(Source data)
○ ○ ○
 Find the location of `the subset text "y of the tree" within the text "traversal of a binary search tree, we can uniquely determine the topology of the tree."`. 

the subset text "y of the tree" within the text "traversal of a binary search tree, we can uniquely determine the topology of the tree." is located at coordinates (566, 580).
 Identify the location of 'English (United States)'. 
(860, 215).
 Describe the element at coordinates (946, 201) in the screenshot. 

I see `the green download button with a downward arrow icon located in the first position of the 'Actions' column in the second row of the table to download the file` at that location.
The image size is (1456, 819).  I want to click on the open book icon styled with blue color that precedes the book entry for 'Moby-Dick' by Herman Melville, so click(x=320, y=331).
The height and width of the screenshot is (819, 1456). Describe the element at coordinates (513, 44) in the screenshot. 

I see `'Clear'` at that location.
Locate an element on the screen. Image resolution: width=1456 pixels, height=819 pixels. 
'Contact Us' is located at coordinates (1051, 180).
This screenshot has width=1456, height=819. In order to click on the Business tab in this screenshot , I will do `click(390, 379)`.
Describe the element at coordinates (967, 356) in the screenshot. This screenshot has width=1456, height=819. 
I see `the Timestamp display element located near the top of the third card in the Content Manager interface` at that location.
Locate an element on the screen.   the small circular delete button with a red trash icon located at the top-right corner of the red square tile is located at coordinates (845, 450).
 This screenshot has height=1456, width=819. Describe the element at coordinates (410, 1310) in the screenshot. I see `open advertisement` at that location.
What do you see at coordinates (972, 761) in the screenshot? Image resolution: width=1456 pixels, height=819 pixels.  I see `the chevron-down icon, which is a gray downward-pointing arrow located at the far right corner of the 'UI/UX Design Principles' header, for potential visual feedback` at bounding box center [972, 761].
○ ○ ○
* Task to carry out
Retype the rows from the very first line up to and including the line containing "This screenshot has width=1456, height=819. In", reproducing each line character for character.

* Reply
 Find the location of `the subset text "y of the tree" within the text "traversal of a binary search tree, we can uniquely determine the topology of the tree."`. 

the subset text "y of the tree" within the text "traversal of a binary search tree, we can uniquely determine the topology of the tree." is located at coordinates (566, 580).
 Identify the location of 'English (United States)'. 
(860, 215).
 Describe the element at coordinates (946, 201) in the screenshot. 

I see `the green download button with a downward arrow icon located in the first position of the 'Actions' column in the second row of the table to download the file` at that location.
The image size is (1456, 819).  I want to click on the open book icon styled with blue color that precedes the book entry for 'Moby-Dick' by Herman Melville, so click(x=320, y=331).
The height and width of the screenshot is (819, 1456). Describe the element at coordinates (513, 44) in the screenshot. 

I see `'Clear'` at that location.
Locate an element on the screen. Image resolution: width=1456 pixels, height=819 pixels. 
'Contact Us' is located at coordinates (1051, 180).
This screenshot has width=1456, height=819. In order to click on the Business tab in this screenshot , I will do `click(390, 379)`.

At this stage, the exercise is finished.